Shouldn't be tacky if you use a fan heater to dry it!:lol2:


----------



## Jonny357 (Nov 8, 2008)

yeah same mate, its so annoying everyone asks the same questions because theres no definative answers for everyone to refer to


----------



## lewi (Mar 15, 2009)

Nice one mate, 

You might want to add that instead of painting it you can give it a coat of PVA then cover in sand, then coat in PVA if worried about impaction to seal sand, what i did anyways, looks pritty cool.


----------



## Seems Unlikely (Feb 2, 2009)

Jonny357 said:


> Sealing
> 
> this is a tricky issue. some people do not seal afterwards, if your lizard is from a desert environment and is exposed to low humidities it may not need to be sealed if painted thuroughly, in this case i suggest you use acrylic. however, tile grout contains some nasty things like chromium and lime, which can cause burns, so i would always suggest always sealing it. however asthetically it can be a bit displeasing, leaving the rock with a shiny 'wet' look.
> 
> ...



I have built a rock face in one side of my current viv build but have come up against the problem of whether to seal? having read your bit on chromiium content and lime in the grout it probably is best i do. I have not painted as i have used a beige tile grout from screwfix, with a brown grout as an undercoat. This has given (in my opinion) a reasonably good looking finish. I want to get it finished soon as possible so have been looking at epoxy resin, as you say though this is expensive. I found the following article about epoxy vs polester resin,
Carbon Fiber 101!
which states that is is polyester resin rather than epoxy that yellows in UV. It does however warn that epoxy is toxic in liqud form so this will need to be taken into account. I will get some purchased and post how well it goes. 

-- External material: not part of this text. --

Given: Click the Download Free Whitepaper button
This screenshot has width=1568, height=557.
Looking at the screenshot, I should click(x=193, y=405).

Also looked at yacht varnish, this has a high VOC so may be rather toxic and smelly, also looked at eco-varnish but reading the small print it contains 30ish%less petrochemical content, replacing it with castor oil, not sure this amount is enough to merit choosing it? 

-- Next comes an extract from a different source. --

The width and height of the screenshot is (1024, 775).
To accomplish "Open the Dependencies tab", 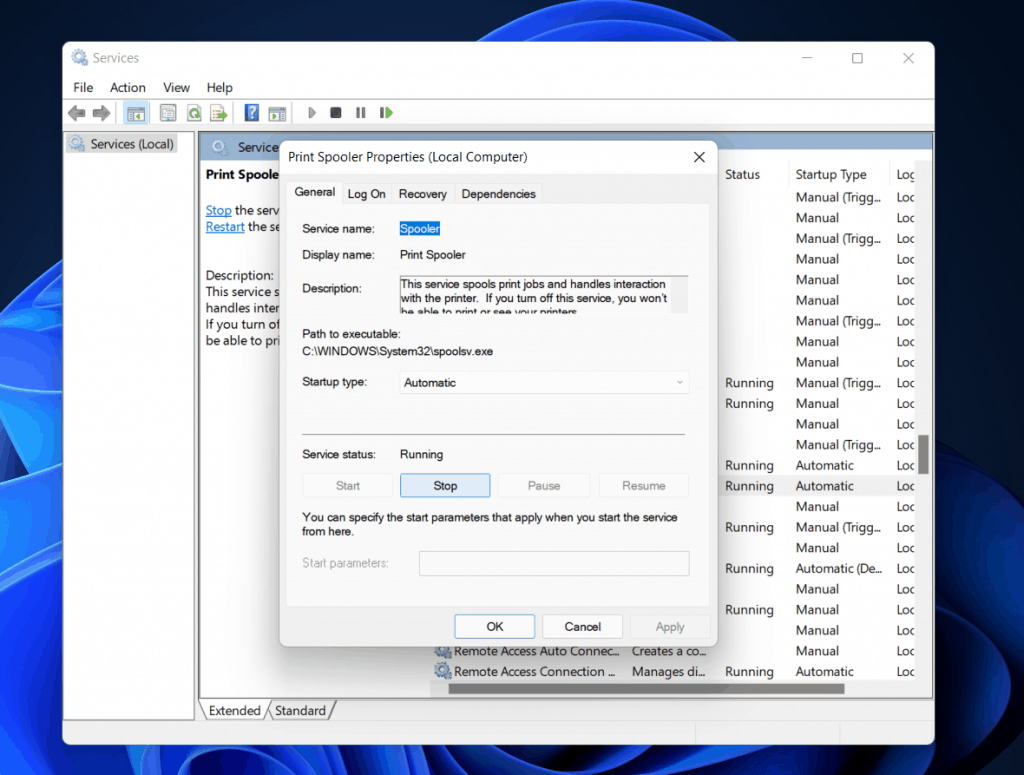I will pyautogui.click(x=498, y=194).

It's a bugger aint it, you want to do right on the job and end up talking yourself into a corner!!

Corin


----------



## paulab (Mar 26, 2009)

thescalesofbabylon said:


> wud ov taken me weeks write that lot :lol2: so take me hat off to ya there.
> 
> personally i would not wait 24hrs for ya grout dry... use a fan heater : victory: ya can do all coats in a morning or afternoon, far quicker. thats what tilers use to set it off in cold weather so do it !
> 
> ...


Well i need to go out for grout. So come on tell how much flour water and pva do we need to mix.


----------



## thescalesofbabylon (Mar 29, 2009)

paulab said:


> Well i need to go out for grout. So come on tell how much flour water and pva do we need to mix.


:lol2: sorry m8 been busy and forgot about this 1 :blush:

its just common sense really m8, i mixed enough to do 2 pieces which i had created as a sample for it. but bearing in mind i was using a fan heater also to help it along. 

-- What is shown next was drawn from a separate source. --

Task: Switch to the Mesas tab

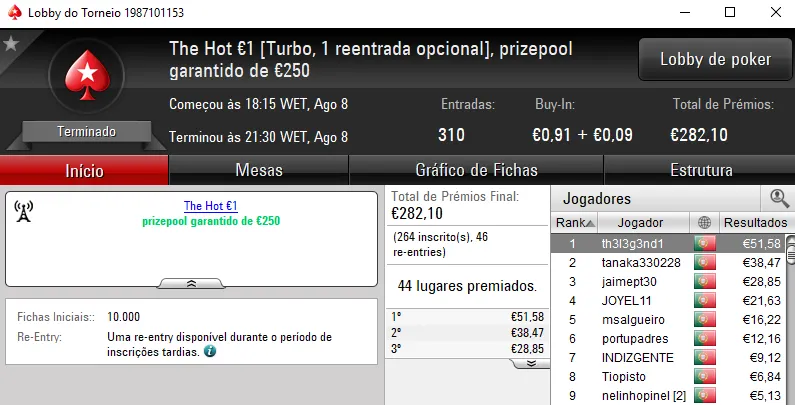Action: [258, 170]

note:: i already had one going in the loft so dont rush out to buy one lol :Na_Na_Na_Na:

the best advice i could give you is when mixed i found that a consistancy between yoghurt and double cream was sound (can see me starting a cookery course :blush: ) it didnt run all over the place and it didnt stodge to create a blobby mess and dried fairly quickly to recieve another coat.

as for the pva/water well its pva! dont matter how much water you add it will still go off. mix ya pva and water together first though then add to flour. rough guide would be lets say 5 parts water to 1 part pva.

you could be mixing a thimble full or a bath full so cant give the true recipe details, just remember the consistancy your after yoghurt/double cream :2thumb:

try it out on a spare piece like i did, ya cant go wrong, every time its coated its sealed

have not tried adding substrate to the mix, think that could get messy so once you have got what your after, just use pva/water to coat then bang ya sand or whatever on, i got carried away and was doing a collage with in night garden and telly tubbies pics :blush:

after that you need to bake it for about 25mins on gas mark5... and if you do this line you need a :bash: :lol2:


and to prove its not a joke :lol2: still a bit of tweaking but ill get there :2thumb:


----------



## paulab (Mar 26, 2009)

:lol2: Thankyou.


----------



## Jim2109 (Mar 30, 2009)

great call on the space foam!!

i had a similar thought to you in that polystyrene breaks up too easily, and i thought it would be hard to accurately shape. so i started out using Oasis foam, the green stuff that is used for flower arranging. its absorbent as well, so i was using polyester resin and fillite to harden and seal it.

but its so hard to work with because it crumbles away so easily, and i was pulling my hair out this morning. so i went to Wickes and bought a pack of Space Foam (same price as B&Q for the same size and quantity of sheets), started playing with it, and noticed that it was dense enough that i could probably sand it. but then i remembered some tools i have called "surform planes". they are basically sharp cheese graters lol, which are used for shaping wood. they work an absolute treat on space foam!!! so armed with a loose hacksaw blade, stanley knife, and my surform planes ive finally found a method that is working out without all the hassle. ive done the first layer of grout, so we will see how it turns out.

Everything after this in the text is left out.